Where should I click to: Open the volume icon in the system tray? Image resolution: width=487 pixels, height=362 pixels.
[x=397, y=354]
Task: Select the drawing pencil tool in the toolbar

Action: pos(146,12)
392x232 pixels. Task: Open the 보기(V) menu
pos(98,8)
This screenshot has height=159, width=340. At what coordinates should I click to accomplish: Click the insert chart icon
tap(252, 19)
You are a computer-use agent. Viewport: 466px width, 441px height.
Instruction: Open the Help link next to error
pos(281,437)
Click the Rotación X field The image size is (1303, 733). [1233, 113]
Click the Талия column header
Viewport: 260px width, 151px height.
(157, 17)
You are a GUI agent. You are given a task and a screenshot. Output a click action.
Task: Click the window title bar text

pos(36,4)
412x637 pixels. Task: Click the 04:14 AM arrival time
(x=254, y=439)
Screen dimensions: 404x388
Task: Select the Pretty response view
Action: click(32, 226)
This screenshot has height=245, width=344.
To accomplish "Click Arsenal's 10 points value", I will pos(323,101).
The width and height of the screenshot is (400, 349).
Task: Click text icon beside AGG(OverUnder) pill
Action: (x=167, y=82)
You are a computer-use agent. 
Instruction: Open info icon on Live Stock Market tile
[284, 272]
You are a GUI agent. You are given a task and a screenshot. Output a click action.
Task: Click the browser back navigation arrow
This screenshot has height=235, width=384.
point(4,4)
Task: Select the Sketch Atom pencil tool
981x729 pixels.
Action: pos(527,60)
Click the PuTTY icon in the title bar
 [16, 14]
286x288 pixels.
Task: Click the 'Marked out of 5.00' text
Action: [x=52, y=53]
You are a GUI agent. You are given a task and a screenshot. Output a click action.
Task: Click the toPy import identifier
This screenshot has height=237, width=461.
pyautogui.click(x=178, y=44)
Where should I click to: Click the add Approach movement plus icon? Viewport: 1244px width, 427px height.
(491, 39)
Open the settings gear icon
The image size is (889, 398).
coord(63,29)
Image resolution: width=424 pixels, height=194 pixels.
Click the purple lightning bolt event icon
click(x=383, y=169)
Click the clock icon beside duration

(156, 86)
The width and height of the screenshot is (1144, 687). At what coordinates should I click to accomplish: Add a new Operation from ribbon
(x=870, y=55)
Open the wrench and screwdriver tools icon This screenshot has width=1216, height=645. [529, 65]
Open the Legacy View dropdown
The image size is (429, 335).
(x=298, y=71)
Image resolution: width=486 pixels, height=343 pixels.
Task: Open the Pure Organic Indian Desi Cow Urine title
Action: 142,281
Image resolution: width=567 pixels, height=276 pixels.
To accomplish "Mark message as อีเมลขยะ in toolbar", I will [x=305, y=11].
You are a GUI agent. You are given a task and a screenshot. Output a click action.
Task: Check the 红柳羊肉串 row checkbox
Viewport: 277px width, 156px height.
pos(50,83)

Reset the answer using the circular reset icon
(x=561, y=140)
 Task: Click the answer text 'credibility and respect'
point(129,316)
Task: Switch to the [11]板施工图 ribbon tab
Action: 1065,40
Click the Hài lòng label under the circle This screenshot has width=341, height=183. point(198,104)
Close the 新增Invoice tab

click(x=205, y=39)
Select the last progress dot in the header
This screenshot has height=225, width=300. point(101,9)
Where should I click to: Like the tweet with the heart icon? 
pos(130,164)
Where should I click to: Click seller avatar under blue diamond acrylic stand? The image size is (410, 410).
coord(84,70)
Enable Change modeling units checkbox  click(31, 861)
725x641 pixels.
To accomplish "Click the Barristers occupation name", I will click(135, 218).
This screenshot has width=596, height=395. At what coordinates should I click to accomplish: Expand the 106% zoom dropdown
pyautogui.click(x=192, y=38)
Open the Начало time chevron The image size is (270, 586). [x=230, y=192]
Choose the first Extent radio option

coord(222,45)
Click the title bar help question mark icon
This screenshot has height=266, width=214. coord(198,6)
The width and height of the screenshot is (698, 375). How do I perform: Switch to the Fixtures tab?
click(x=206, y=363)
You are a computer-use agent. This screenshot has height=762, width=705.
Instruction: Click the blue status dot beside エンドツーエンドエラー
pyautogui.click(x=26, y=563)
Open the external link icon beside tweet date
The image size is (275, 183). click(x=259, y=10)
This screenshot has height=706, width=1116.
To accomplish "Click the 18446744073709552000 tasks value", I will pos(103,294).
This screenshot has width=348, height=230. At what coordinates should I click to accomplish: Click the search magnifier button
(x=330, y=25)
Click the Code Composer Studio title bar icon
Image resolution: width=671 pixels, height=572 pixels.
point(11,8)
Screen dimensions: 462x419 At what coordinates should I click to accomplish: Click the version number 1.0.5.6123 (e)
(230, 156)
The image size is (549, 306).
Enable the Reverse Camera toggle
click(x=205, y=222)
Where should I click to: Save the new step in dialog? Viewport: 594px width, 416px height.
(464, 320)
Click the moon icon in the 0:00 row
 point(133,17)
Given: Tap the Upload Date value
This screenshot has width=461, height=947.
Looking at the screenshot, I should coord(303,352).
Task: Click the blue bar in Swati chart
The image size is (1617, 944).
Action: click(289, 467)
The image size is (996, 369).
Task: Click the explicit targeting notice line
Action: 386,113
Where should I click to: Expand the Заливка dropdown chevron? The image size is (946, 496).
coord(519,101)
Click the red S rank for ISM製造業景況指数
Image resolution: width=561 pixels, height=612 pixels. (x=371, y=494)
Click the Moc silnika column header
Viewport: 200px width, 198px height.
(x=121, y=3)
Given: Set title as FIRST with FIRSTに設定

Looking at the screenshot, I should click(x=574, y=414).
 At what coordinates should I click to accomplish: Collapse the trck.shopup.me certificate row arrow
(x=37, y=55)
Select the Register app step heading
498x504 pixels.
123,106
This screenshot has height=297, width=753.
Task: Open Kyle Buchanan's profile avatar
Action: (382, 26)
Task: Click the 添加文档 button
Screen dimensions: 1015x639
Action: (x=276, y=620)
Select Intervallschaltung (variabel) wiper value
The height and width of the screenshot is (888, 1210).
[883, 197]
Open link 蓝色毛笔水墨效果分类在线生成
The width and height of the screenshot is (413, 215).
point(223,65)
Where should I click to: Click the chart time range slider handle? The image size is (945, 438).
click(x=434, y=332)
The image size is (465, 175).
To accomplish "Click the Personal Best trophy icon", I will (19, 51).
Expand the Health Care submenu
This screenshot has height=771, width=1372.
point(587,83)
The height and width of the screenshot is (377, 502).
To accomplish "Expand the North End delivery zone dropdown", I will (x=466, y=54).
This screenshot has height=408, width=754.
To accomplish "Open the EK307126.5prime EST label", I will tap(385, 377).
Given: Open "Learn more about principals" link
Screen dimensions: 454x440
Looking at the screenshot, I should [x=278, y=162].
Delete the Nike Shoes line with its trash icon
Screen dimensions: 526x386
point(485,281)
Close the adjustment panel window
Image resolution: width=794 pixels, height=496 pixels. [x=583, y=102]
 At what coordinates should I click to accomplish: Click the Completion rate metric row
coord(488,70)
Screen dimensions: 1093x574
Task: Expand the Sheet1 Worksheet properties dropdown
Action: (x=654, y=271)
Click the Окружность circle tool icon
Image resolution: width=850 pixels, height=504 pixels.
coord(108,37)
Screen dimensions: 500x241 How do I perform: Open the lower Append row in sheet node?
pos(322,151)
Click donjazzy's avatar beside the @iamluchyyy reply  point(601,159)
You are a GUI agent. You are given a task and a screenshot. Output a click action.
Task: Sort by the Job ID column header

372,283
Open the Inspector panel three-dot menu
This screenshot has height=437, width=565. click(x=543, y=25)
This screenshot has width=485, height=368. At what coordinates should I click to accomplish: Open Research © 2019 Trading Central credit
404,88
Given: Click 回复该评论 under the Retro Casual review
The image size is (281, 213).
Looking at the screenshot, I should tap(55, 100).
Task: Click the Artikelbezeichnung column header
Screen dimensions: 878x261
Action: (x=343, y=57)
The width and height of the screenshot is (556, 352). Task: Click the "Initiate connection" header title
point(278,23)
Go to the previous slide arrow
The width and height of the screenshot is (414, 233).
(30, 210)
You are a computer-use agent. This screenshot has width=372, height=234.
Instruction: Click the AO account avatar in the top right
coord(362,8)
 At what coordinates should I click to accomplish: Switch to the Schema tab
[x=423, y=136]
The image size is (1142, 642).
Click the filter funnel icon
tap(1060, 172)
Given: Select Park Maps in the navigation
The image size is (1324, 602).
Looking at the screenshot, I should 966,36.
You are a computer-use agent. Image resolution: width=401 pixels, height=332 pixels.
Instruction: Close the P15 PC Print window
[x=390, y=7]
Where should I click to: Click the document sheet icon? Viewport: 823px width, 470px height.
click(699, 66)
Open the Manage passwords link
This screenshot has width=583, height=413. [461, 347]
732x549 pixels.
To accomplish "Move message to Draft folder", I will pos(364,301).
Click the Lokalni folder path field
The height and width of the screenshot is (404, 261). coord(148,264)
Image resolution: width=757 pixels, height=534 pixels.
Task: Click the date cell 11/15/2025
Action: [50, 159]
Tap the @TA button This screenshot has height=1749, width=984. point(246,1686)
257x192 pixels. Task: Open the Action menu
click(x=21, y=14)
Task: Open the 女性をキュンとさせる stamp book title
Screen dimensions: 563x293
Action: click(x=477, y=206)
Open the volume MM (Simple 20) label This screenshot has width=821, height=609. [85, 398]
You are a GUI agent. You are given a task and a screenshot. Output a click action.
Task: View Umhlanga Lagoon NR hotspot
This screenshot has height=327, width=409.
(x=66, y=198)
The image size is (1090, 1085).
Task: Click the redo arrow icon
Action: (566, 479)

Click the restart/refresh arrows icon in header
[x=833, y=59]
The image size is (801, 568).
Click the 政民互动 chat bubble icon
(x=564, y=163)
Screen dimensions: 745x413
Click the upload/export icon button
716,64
------------
[Exercise goal]
Note how many lines in the material contain the string "checkbox", and give that number alone.

[Task output]
2